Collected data
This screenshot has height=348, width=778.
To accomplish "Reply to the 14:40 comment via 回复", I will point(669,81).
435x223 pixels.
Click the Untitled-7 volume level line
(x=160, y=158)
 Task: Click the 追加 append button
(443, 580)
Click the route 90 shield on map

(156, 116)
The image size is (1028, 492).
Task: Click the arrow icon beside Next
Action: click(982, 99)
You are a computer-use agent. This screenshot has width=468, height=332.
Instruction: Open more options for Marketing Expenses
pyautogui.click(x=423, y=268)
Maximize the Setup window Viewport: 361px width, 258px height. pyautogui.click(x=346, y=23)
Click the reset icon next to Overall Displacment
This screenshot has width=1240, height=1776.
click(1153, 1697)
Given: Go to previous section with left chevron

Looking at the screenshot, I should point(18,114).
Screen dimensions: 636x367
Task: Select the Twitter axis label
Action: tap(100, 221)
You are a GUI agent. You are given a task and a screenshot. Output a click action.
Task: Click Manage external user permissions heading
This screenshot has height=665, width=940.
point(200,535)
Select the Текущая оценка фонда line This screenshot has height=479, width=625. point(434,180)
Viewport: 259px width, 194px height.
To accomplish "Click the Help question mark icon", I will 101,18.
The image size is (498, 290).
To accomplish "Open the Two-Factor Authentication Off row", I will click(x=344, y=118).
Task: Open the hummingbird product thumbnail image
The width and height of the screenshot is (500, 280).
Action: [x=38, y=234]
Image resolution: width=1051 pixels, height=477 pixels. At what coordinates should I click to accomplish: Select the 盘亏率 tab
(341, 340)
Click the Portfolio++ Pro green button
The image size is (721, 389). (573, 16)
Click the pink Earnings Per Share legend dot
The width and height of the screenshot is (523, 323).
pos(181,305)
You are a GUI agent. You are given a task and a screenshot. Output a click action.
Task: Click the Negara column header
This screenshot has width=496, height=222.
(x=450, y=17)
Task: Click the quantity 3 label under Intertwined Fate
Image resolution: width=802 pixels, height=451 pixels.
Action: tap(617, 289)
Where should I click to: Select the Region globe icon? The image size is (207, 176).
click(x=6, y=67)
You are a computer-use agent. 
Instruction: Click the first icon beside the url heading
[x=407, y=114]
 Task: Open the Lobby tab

- [Exercise]: Where the line containing "Task: Open the hummingbird" appears in the data above, begin there and reproduce every line to the end exactly; include nothing else.

- [Answer below]:
Task: Open the hummingbird product thumbnail image
The width and height of the screenshot is (500, 280).
Action: [x=38, y=234]
Image resolution: width=1051 pixels, height=477 pixels. At what coordinates should I click to accomplish: Select the 盘亏率 tab
(341, 340)
Click the Portfolio++ Pro green button
The image size is (721, 389). (573, 16)
Click the pink Earnings Per Share legend dot
The width and height of the screenshot is (523, 323).
pos(181,305)
You are a GUI agent. You are given a task and a screenshot. Output a click action.
Task: Click the Negara column header
This screenshot has width=496, height=222.
(x=450, y=17)
Task: Click the quantity 3 label under Intertwined Fate
Image resolution: width=802 pixels, height=451 pixels.
Action: tap(617, 289)
Where should I click to: Select the Region globe icon? The image size is (207, 176).
click(x=6, y=67)
You are a computer-use agent. 
Instruction: Click the first icon beside the url heading
[x=407, y=114]
 Task: Open the Lobby tab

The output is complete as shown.